May 3 is World Press Freedom Day – a day established by the UN General Assembly in 1993 to celebrate the principles of press freedom and bring attention to the threats to media independence around the world.
USAID celebrates World Press Freedom Day and welcomes the opportunity to salute the professionalism and bravery of media personnel everywhere. Journalists and other media professionals play amazing 24/7 roles as news reporters, talk show hosts, photographers, watchdogs, editors, managers, facilitators of interactive multi-media platforms, and much more.
Media play vital interconnecting roles among virtually all societal actors, facilitating a daily flow of information among citizens, elites, businesses, citizen associations, political parties, and governments. Journalism based on verified facts and diverse perspectives can help societies find constructive solutions to development challenges, while unprofessional or censored media tend to engender corruption and other obstacles to development. A growing body of scholarly research demonstrates strong correlations between media independence and an impressive array of democracy and good governance indicators.
Moreover, the explosive growth of new social and other electronic media platforms are enabling professional journalists to interact with citizen reporters, bloggers, and other new media activists, expanding the democracy-supporting roles of modern mass media like never before.
As a result, USAID works together with many local and international partners to strengthen the professionalism, independence, and new technology integration by the media in well over 40 countries throughout the world. In Liberia, for example, USAID partnered with IREX, a U.S.-based NGO that works on media development, to support a comprehensive media initiative with the Liberia Media Center, a local media NGO, in the run-up to the Presidential elections in the fall of 2011 – only Liberia’s second since its emergence from years of civil war and one marked by tensions and threats of violence. With tensions rising and violence a real possibility, IREX worked with its Liberian partners to convene an emergency meeting to address the issue of conflict-sensitive reporting, while also supporting a media monitoring effort that called out inflammatory reporting.
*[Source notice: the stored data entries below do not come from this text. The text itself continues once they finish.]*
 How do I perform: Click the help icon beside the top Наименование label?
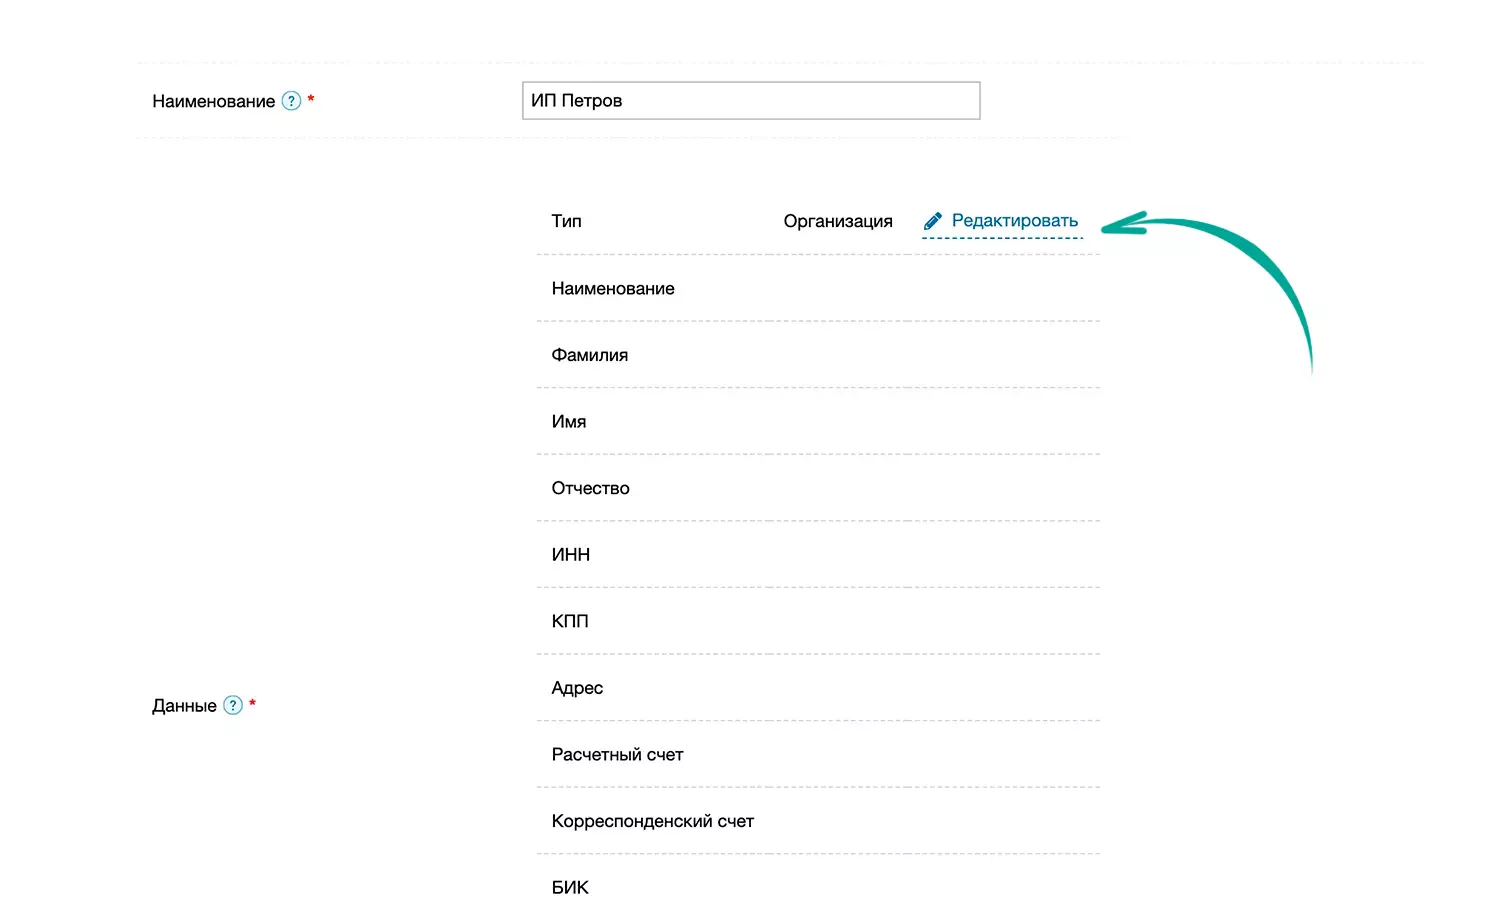(291, 101)
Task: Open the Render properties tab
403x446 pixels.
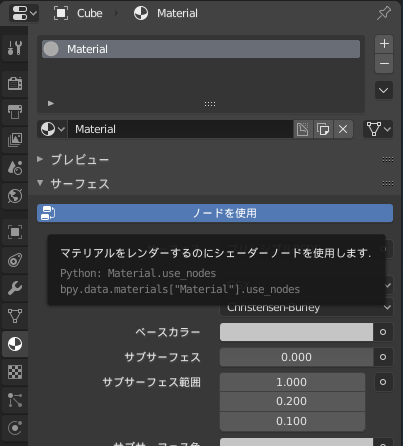Action: coord(15,83)
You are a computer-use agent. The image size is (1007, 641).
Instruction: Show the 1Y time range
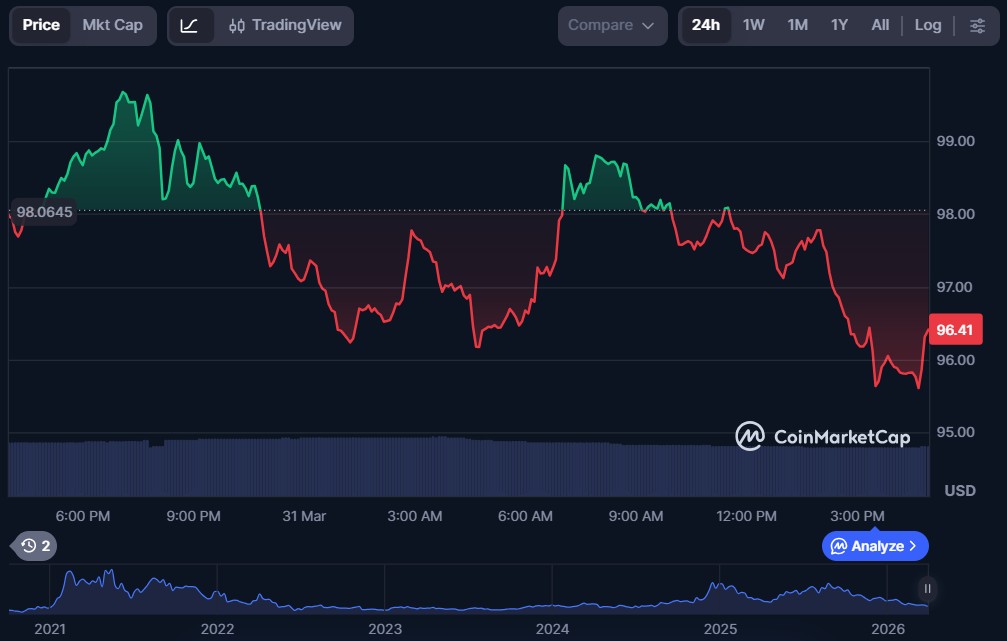[839, 25]
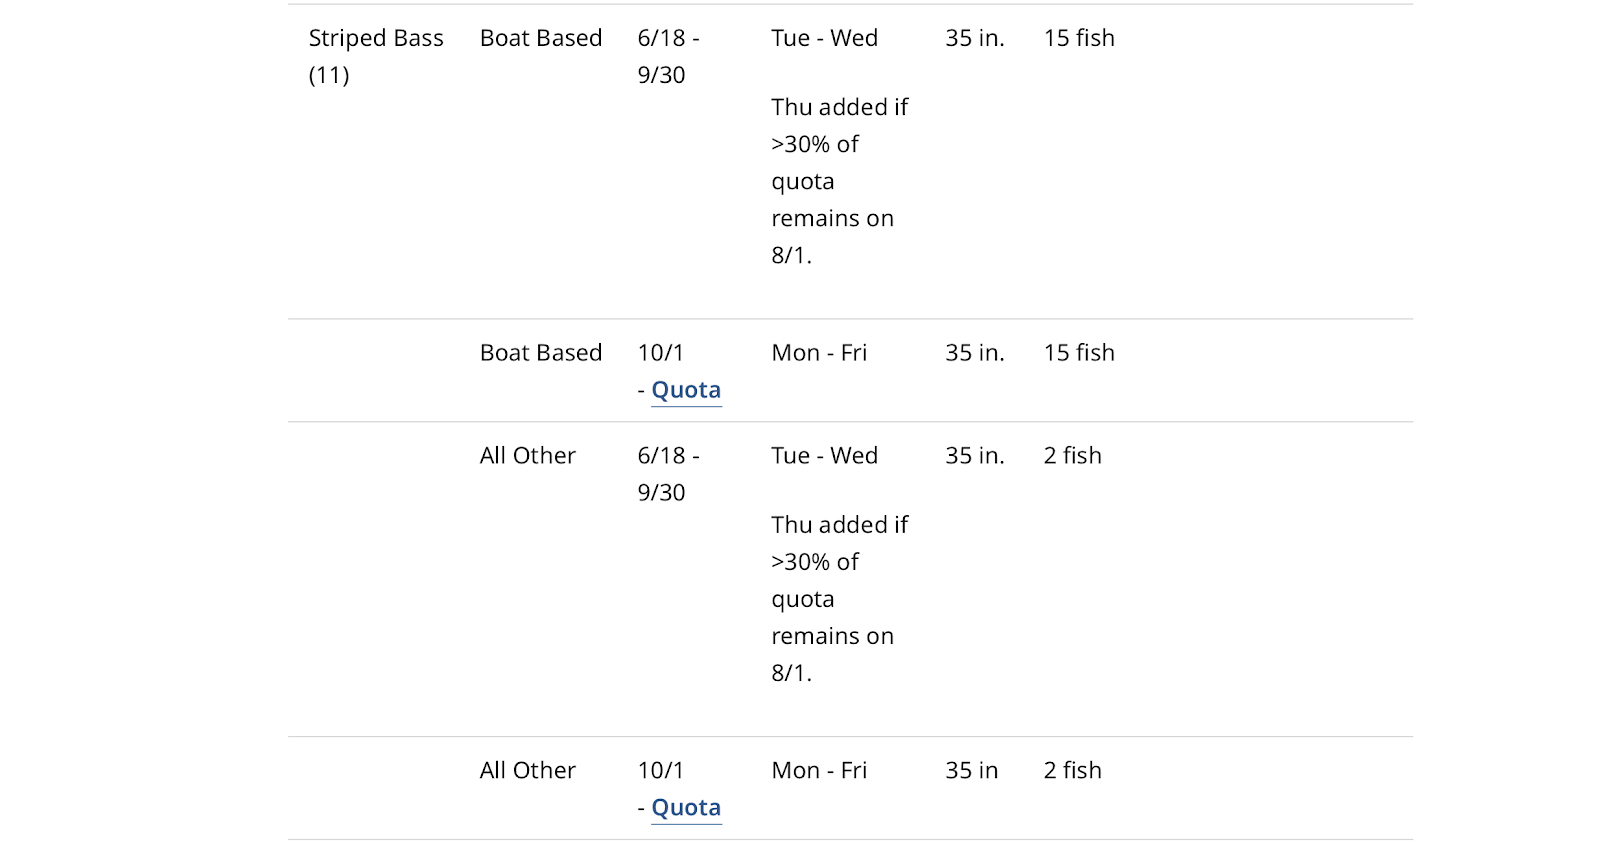The height and width of the screenshot is (847, 1600).
Task: Select the 10/1 date in second Boat Based row
Action: click(x=661, y=353)
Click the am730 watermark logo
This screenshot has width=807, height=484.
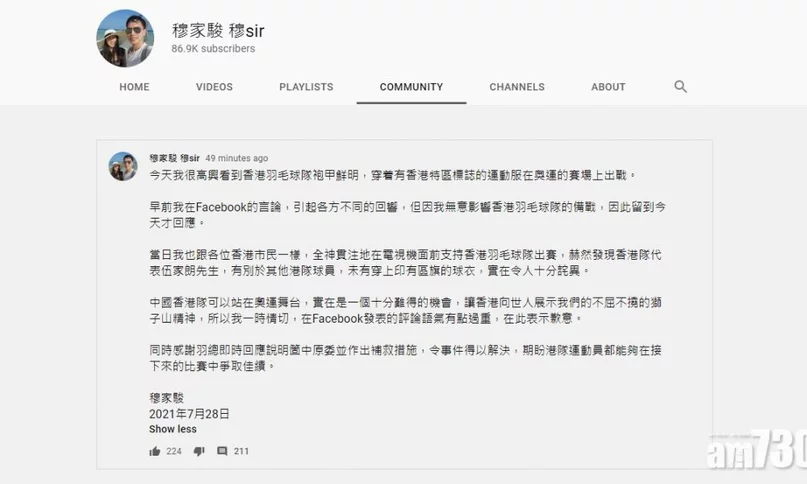[x=753, y=454]
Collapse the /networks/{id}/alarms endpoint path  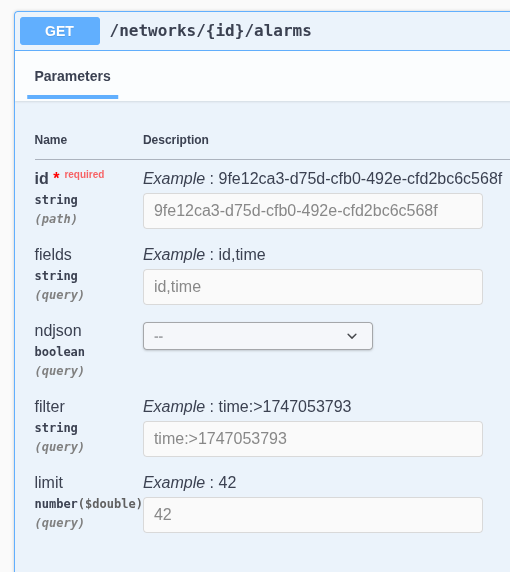210,31
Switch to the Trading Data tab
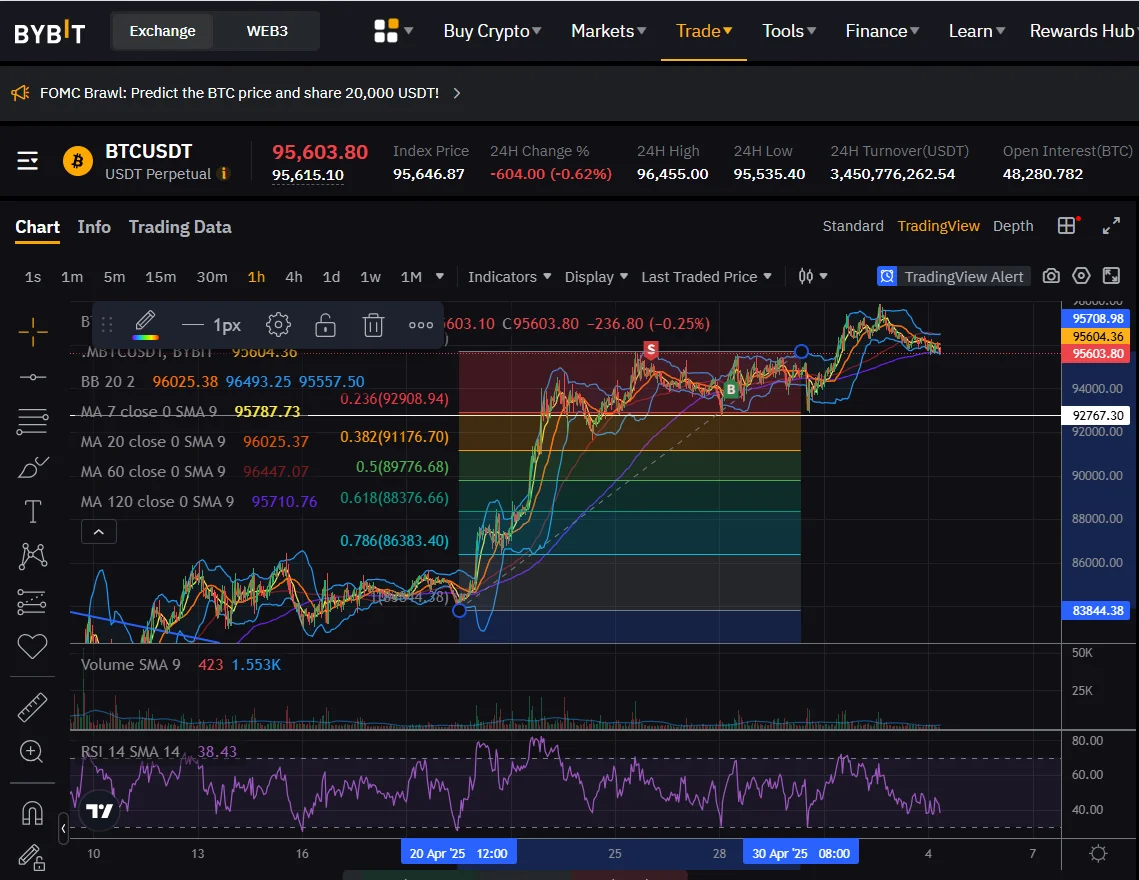This screenshot has width=1139, height=880. [180, 227]
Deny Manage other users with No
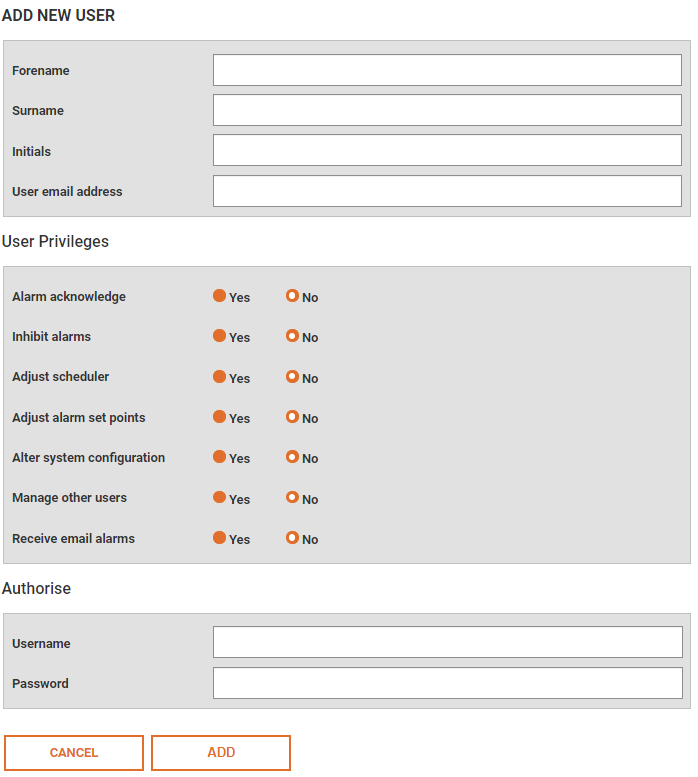The width and height of the screenshot is (698, 777). pyautogui.click(x=292, y=498)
Working with the Liberia Media Center, the project also supported an elections results reporting effort that placed reporters at more than 60% of Liberia’s 4,000 polling stations where they sent elections results in via text messaging to conduct a parallel vote count. The website that published the parallel vote count received over 3 million hits in the days following the elections, and since its results matched those of the election commission, it contributed to reducing tensions surrounding the elections.
Each USAID country program is tailored to local conditions, responding to a variety of media development challenges. When possible, USAID missions advocates for a comprehensive approach to media assistance, recognizing that fuller media freedoms result from many enabling factors operating together: such as journalistic professionalism, the media’s economic self-sustainability, legal and regulatory enabling environments, and incorporation of new technologies. Through these approaches, USAID aims to strengthen journalists and the media as a professional and independent Fourth Estate to better serve their respective audiences.